BEGIN INPUT MATERIAL

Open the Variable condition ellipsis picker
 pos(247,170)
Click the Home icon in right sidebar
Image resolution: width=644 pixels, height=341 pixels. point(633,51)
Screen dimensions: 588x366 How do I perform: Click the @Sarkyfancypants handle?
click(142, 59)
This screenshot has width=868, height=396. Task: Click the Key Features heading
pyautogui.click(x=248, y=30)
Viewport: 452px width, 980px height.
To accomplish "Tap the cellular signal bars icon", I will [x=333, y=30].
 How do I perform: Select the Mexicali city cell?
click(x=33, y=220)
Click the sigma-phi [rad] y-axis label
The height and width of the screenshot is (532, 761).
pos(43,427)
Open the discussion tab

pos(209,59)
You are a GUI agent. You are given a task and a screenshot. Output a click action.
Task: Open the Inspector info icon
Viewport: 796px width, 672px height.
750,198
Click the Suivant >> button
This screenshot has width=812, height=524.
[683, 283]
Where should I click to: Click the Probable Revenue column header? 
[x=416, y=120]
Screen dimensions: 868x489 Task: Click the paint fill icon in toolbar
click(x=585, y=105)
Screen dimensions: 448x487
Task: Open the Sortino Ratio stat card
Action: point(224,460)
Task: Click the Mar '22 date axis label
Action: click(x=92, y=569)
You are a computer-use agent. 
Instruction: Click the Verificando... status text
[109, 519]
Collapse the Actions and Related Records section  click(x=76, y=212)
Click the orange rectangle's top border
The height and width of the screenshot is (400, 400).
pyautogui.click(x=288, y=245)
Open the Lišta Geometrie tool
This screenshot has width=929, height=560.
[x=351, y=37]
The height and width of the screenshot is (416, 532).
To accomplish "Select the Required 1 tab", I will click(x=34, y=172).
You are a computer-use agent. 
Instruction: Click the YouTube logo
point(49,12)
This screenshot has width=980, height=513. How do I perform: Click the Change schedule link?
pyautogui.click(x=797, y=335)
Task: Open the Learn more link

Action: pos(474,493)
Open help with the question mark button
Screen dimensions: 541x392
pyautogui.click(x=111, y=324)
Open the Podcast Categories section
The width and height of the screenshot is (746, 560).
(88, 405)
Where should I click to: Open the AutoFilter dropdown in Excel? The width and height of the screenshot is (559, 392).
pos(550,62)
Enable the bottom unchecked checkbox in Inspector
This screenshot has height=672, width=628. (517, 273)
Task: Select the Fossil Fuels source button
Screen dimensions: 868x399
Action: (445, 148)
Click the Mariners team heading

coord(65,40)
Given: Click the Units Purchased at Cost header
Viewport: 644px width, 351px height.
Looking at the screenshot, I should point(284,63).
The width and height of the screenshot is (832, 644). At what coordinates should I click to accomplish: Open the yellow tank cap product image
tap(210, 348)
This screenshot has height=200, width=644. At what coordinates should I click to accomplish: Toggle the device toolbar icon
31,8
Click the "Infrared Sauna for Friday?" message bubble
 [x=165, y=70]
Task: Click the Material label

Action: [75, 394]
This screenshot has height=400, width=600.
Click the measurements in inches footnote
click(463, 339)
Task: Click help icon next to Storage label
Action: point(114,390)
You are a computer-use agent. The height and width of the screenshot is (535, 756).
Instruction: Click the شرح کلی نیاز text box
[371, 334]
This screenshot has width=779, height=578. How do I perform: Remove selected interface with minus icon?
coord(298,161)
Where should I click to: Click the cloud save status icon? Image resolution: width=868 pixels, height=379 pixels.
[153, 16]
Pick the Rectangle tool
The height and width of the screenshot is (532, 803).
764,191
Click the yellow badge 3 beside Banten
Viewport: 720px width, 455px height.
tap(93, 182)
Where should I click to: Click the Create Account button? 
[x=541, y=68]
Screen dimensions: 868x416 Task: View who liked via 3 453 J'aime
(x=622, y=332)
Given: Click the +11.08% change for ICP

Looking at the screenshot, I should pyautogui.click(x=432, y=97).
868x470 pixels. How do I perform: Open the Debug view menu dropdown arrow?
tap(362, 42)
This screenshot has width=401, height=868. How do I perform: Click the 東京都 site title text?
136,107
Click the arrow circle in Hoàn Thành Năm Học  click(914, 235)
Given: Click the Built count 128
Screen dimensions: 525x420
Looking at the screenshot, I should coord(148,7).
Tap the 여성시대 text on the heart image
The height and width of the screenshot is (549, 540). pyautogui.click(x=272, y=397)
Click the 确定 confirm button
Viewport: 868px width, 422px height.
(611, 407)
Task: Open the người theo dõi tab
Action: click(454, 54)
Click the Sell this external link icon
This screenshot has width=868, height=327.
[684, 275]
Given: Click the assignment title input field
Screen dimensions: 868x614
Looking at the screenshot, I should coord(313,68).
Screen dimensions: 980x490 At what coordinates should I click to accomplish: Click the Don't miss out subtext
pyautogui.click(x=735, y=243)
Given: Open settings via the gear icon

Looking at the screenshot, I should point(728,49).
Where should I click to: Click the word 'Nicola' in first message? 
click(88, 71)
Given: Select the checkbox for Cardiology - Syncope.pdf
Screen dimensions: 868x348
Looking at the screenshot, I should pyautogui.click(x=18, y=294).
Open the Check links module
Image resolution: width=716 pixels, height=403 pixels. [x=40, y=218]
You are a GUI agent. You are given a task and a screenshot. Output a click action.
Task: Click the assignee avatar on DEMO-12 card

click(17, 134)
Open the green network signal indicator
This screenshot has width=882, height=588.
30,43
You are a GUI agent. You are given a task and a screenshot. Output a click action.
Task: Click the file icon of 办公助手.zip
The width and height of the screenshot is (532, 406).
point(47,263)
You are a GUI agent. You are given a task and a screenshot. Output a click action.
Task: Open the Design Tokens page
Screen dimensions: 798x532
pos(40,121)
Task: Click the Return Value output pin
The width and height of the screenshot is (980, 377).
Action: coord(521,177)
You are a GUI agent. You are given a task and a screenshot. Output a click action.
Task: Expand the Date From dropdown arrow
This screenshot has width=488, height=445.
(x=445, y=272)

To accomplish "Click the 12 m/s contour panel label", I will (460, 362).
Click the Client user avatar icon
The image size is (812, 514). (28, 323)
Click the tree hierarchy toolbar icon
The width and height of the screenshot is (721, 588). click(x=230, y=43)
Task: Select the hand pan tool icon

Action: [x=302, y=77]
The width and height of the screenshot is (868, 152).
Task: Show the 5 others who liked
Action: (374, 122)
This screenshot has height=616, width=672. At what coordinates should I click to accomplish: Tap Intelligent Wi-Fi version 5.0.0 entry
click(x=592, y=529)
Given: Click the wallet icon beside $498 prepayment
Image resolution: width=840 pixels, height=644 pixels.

END INPUT MATERIAL

WHAT TO PRODUCE —
Find and copy each line of the listing above that holds the word "beside".

YOUR RESPONSE —
Click the yellow badge 3 beside Banten
Given: Click the wallet icon beside $498 prepayment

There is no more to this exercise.